Thursday, September 20, 2012

Allianz on Repression: "Welcome to a RIGGED Future in a World of Financial Repression "

Sometimes I forget just how big Allianz is. Then I remember that PIMCO is one of their subsidiaries and PIMCO alone has $1.8 trillion AUM. The Global Investors division has a total of € 1.6 Trillion under management. Not BlackRock but still a behemoth.
Anbd that's just the investment management biz, I hear they're also into insurance.
From Allianz Global Investors:
Neil Dwane, CIO Europe of Allianz Global Investors, believes that financial repression is here to stay and will have a huge long-term impact. He presents its causes and effects—and tells investors how to fight back.

As a European investor—working and living in both the U.K. and Germany, and speaking to our clients around Europe regularly—I continue to be shocked and deeply saddened at both a professional and personal level by the impact of this destructive debt crisis that still rumbles on in Europe and will continue to do so.

Faced by this unprecedented crisis and the deepening rifts appearing between societies protesting against austerity, European leaders are under immense pressure to deliver a quick solution. It must be both constitutional and the most palatable (and preferably painless) way out of the ever-deepening recession—which is hitting the poorest hardest. While facing similar though different issues, the U.S., the U.K. and Japan are not far behind.

The solutions
There are two sides to these more painless "solutions" being sought, in my view. The first, quantitative easing (QE), has been firmly established since the 2008 financial crisis, and is more popular with markets as a method of pouring short-term "oil" on the debt crisis "fire" in an attempt to alleviate slowing growth and cruelly high levels of unemployment in too many Organisation for Economic Co-operation and Development (OECD) countries.

Welcome to the now familiar theme of short-term money action by central banks—which has sprung back to life recently—with further easing by China, Denmark, Brazil and Korea all lowering interest rates, the U.K. undertaking additional QE and the European Central Bank (ECB) lowering rates to a historic level. Sadly the positive effect of these actions lasted only a very short time, with the U.S. Federal Reserve’s recent minutes disappointing those hoping for yet more stimulus in the immediate future.

The second is a much less blatant, far more subtle long-term policy—already written about widely but nevertheless invisible to many in society, and hence so irresistibly attractive to Western governments under extreme pressure to come up with less painful solutions to ease the debt crisis.
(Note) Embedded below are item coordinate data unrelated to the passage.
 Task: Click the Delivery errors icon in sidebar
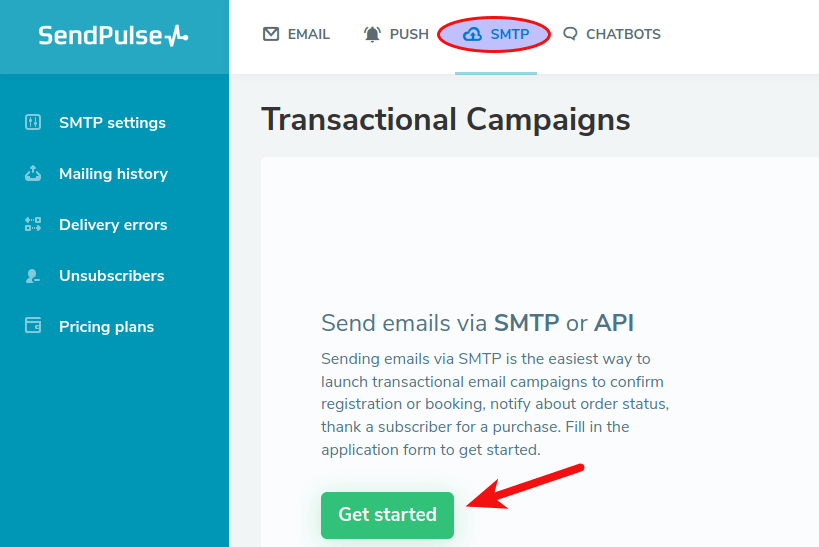[33, 225]
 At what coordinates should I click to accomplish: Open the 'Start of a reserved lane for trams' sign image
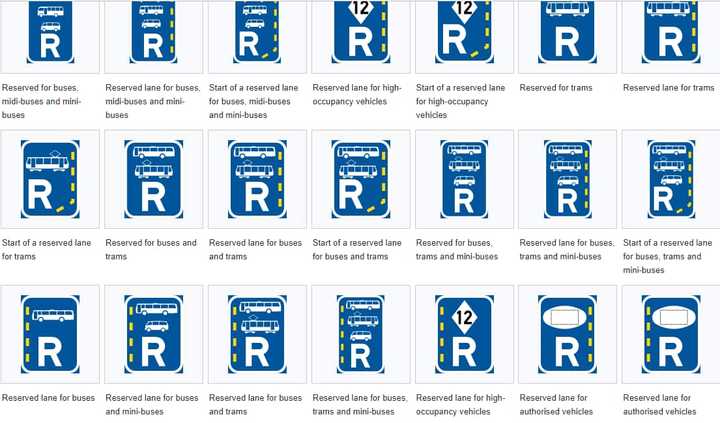tap(49, 179)
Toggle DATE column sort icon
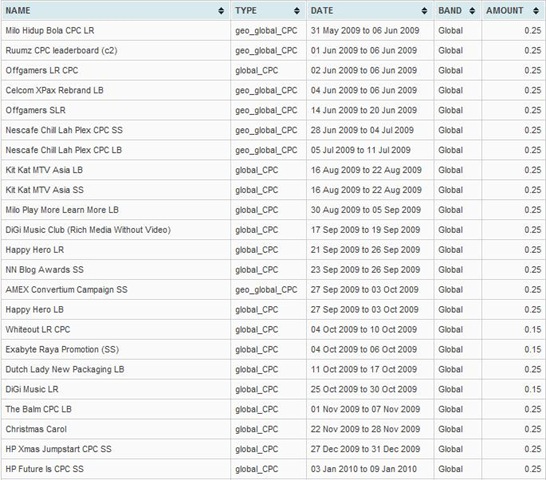The height and width of the screenshot is (480, 546). click(x=424, y=11)

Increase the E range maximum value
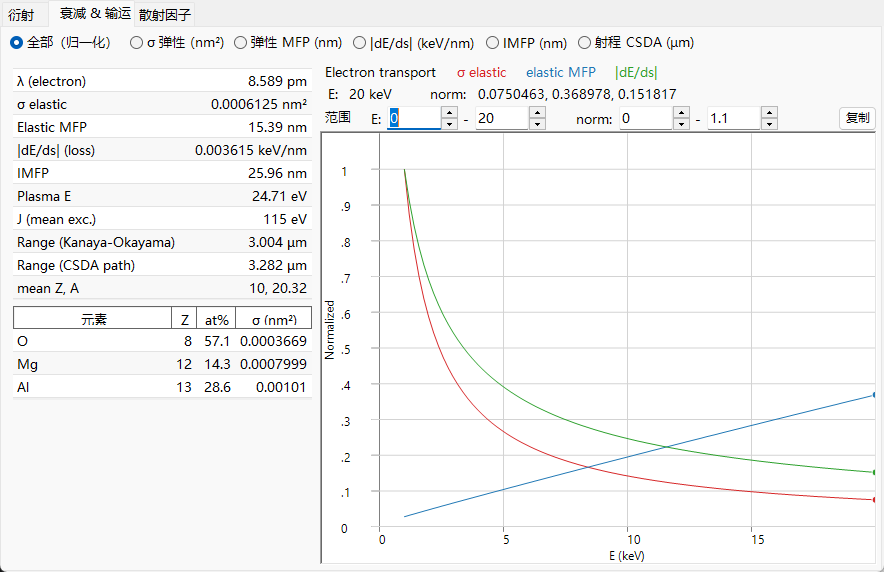click(537, 112)
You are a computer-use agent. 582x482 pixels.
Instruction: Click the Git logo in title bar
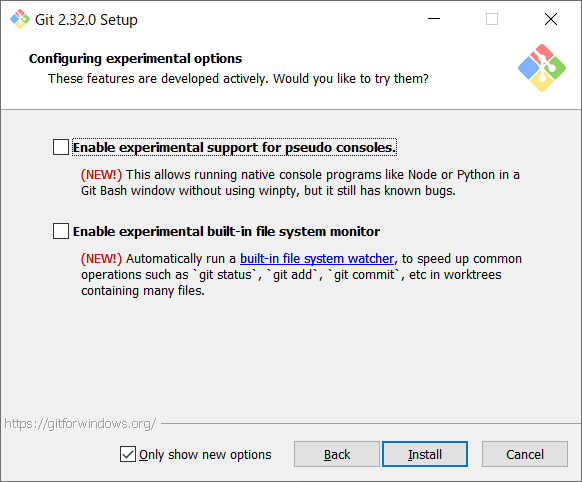point(20,19)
Welcome to financial repression and artificially engineered negative interest rate policies (NIRP). Having long since been implemented, it's here to stay for many years (or even decades) to come—as it must if it is to solve the excessive debt burden and entitlements obligation. While far less obvious to the average citizen in the short term, it has a huge long-term impact and brings many challenges with it—which I will endeavour to explain for you below, point by point.

 Welcome to a RIGGED future

The facts

Restrictive and regulated behaviors will impact all participants in the savings industry, as banks are forced to hold more sovereign bonds, insurers are encouraged by Solvency II to remain risk-averse, and pension funds are persuaded to accept increasingly less-volatile returns.
Inflation of real assets and costs are likely to erode nominal cash returns, thereby making savers unable to protect the purchasing power of their money. A premium may emerge for illiquid, high-quality, infrastructure-type assets.
Government policies will tend to squeeze out private capital during this period, thereby dulling the real value-creating part of the economy and highlighting the value of growth companies globally.
Global investment opportunities are expected to remain attractive during a time when many policies seek to de-globalize markets and correct the remaining huge imbalances that remain in Europe and around the world—a process that may take years to undo.
Equities in the past have been able to offset much of the pain of financial repression, especially by (A) offering real inflation-adjusted dividends within high-quality large-cap stocks, but most effectively in small caps both regionally and globally; and (B) accessing the real market growth of the emerging markets.
Disciplined investment skills can optimize the full use of risk in a client's portfolio, implemented in as unconstrained a fashion as possible.
RIGGED it may be ... and the fight to protect the value of your savings has just begun.